And I don't want to be extravagant. That's what floors me. Not like I want a lavish lifestyle. I want to be able to meet my obligations, pay for J's care, take care of him and me, attend to needs around the house, have a little to save, and have a little to have fun with. In a seminar we had a couple of weeks ago, one of our in-house IRA/retirement experts was saying that if you want $40,000 a year for retirement, you should have $1 million saved up. I guess I'll never retire, then, because it will be a cold day in hell before I can ever get that saved.
This job was supposed to be better, or at least lead to better things. But I've been here two years now, and when it boils down to it, it's not better. The recruiter did quite a job spinning it to make it sound like it would be. But it's more stress (way more stress - the true nature of the job isn't really revealed until you're here, and even then it takes a couple of months to really sink in), I took a pay cut (which will not ever be made up by raises and bonuses like the recruiter said it would), there's no way to work from home (not for us, anyway - upper management, sure, but us peons? Never). None of the reasons I took this job thinking it would be better (or become better) have panned out. At least at my previous job I was respected and paid a decent salary, and I didn't feel panicked if I had to take a day off unexpectedly, concerned that I'd have too many unscheduled absences. Sure, there was no room to really move up at my last job, but it will be a cold day in hell before I move up here, and at least at my old job I got raises and bonuses.
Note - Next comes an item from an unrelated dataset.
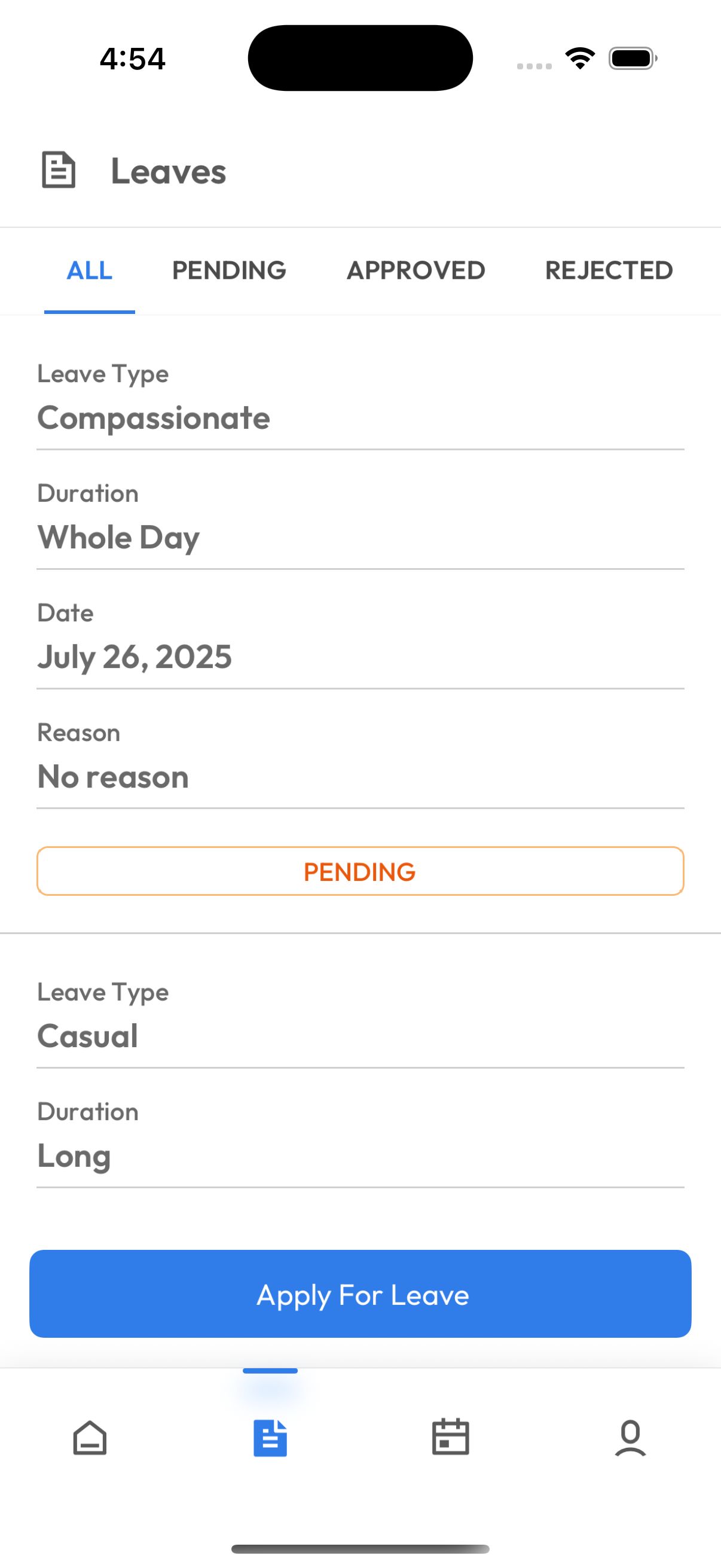721x1568 pixels.
Task: Tap the Long duration field
Action: (74, 1155)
So if they'd have me back, I'd go, even with the longer commute. But I know how the manager is there - once you go, you're gone, no take-backs. So here I am, trying desperately to figure out which way to go now and trying not to just crawl into a bottle of tequila and stay there.
If it weren't for the fact that I need a paycheck and need benefits for me and J, I think I'd just walk out and never come back. I'm that miserable right now.
Isn't there more to life than this?!